• **OBJECTIVES**
(1) In the road-trip account, what did staying in a hut near San Javier cost?
(2) Extend the road-trip account past its final sentence with a few more paragraphs.

• **SELECTION**
Wasting no time, we packed up from camping at Balandra and went to the next beach over, Playa Tecolate, to try and join a tour over to Isla del Espiritu Santo – only to learn that they don’t leave until midday, and won’t return until that evening around sunset.
What followed was some hard choices, to either spend the day here and do this tour, or to continue onwards and see more of the peninsular. Part of the problem is the next major destination that I wanted to visit was several hundred kilometres north, and it would take most of a day of travelling to reach the Bay of Conception (and then another to travel back). If I stayed to go to Isla del Espiritu Santo, I wouldn’t be able to get to the Bay of Conception. So, a choice had to be made – one or the other.
In the end, it was decided to continue north, as there were still several amazing sights to see along the way. Of course, there will always be part of me that will wonder what was missed by skipping Espiritu Santo.
A full day of driving lay ahead, and as tempting as it was to lay on the amazing beach here in Playa Tecolate, it was time to get going. Unfortunately, for the most part, the drive was quite unremarkable. Long stretches of straight, flat, and featureless land. It reminded me of driving through Northern Territory in Australia – except there was the occasional cactus/shrub/signs-of-life here.
In the nearly 400km drive between La Paz and Loreto, there were only a few very small towns that we drove through – and, in a total rookie move, assuming there would be more, we didn’t stop when the chance for lunch presented itself.
It wasn’t all boring driving though. Just as we were approaching the Sea of Cortez, we had to pass through parts of the Sierra de la Giganta National Park, with its towering mesa and walls of red rock. I wasn’t even at the destination, and I already felt that skipping Espiritu Santo was going to pay off.
The views continued to improve as we got closer to the coast, but it didn’t stop there. I caught my first glimpse of Isla Danzante, which looked like a dragon floating in the sea, with its long spine stretching out to a horned head, and a long spiny tail. Plus, the cliffs of the Sierra de la Giganta were towering just behind us.
From Loreto, we took a detour inland to visit the secluded monastery at San Javier. Now, you’ll have to trust me that this isn’t just hyperbole, but the drive up the canyon to San Javier was one of the most breath taking drives I’ve ever done. The closest thing I could compare it to was driving in Corsica – however, the road was wide enough for two cars, and in perfect condition. The deep gorges, the towering peaks, the old red land – all of it was setting my senses abuzz. I was also getting Kakadu vibes. I’d love to one day return and enjoy this on a bicycle.
The area plateaued a little, but there were still beautiful rocky peaks all around. The sun had more-or-less set by the time we’d arrived in town. The warm temperatures of the past few days were fading, and I had to reach for my light down jacket. There was an unmarked campsite by the river just outside of town, but we’d have to find it and setup in the dark – or, for $20 could stay in a hut, with a bathroom, and enjoy an amazing homecooked meal.
It felt a little like cheating staying indoors, but at least the accommodation still felt like an unpolished adventure, and not a generic motel.
Did I mention the homecooked meal was amazing?
Day 6 – San Javier to Bay of Concepción
Sadly, the grass hut was just as well protected from flying/biting insects as the last one we stayed in in Cabo Pulmo. Even with the cooler night time temperatures, there still seemed to be an abundance of annoying bugs that wanted to feast from my body.

• **EXTRACTED MATERIAL**

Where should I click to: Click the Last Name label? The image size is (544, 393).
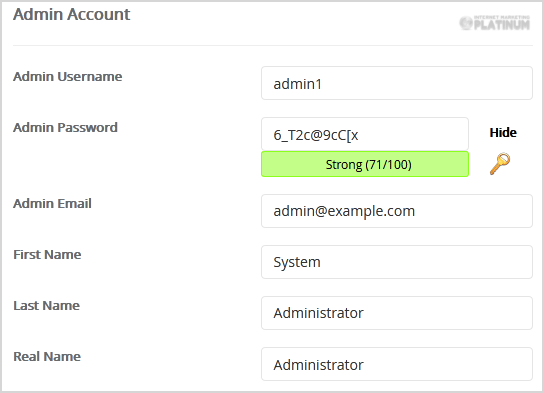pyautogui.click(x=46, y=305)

...

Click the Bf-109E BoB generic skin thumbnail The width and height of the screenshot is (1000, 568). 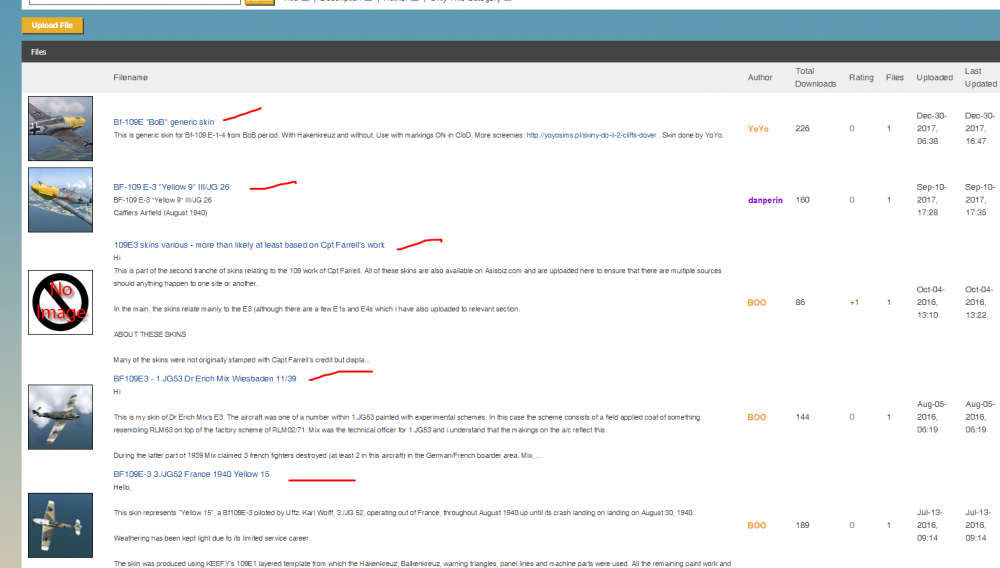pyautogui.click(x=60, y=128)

• **RESPONSES BY TASK**
(1) $20

(2)
The day started with a walk out to look at the 18th Century monastery, Mision San Francisco Javier. Now that the sun was up, I could also clearly see the scenery surrounding the town, with large crumbling hills all around. There was something about the town that just didn’t seem to fit right though. The grass hatched buildings, the tall palm trees, the bright pink bougainvillea all seemed like it should be down by crystal clear waters, rather than up at altitude, surrounded by mountains.
It was especially odd for me seeing this old grey-stone church surrounded by tropical plants, like banana and frangipani, as well as citrus trees. I guess I’m so used to seeing churches like this in Europe, and it’s probably a pretty common sight in Central and Southern America. Actually, the monastery was originally built to be self-sustaining, with various crops being grown – though it was with little success.
Inside, the monastery was quite impressive, with large golden altar piece, while also being very plain and austere. Churches, especially ones in active use, tend to make me feel a little uncomfortable, so after a cursory look at the paintings and the carvings (and a little curious bewilderment at the offerings and accessories), I was ready to look at the museum of the monastery.
I’m not saying the museum was a letdown, because I honestly didn’t have any expectations, but, as an unenlightened individual, with zero Spanish ability, looking at religious robes, adornments and books with no real sense of their meanings (due to the Spanish informational text), I can’t say that it was the highlight of my trip. There isn’t much else to do in this town, so it’s worth the few pesos to enter, but, I found the building itself to be far more fascinating.
A little further behind the monastery was a trail that led to a giant olive tree, originally planted in the 17th Century when the Jesuits originally came to create their settlement.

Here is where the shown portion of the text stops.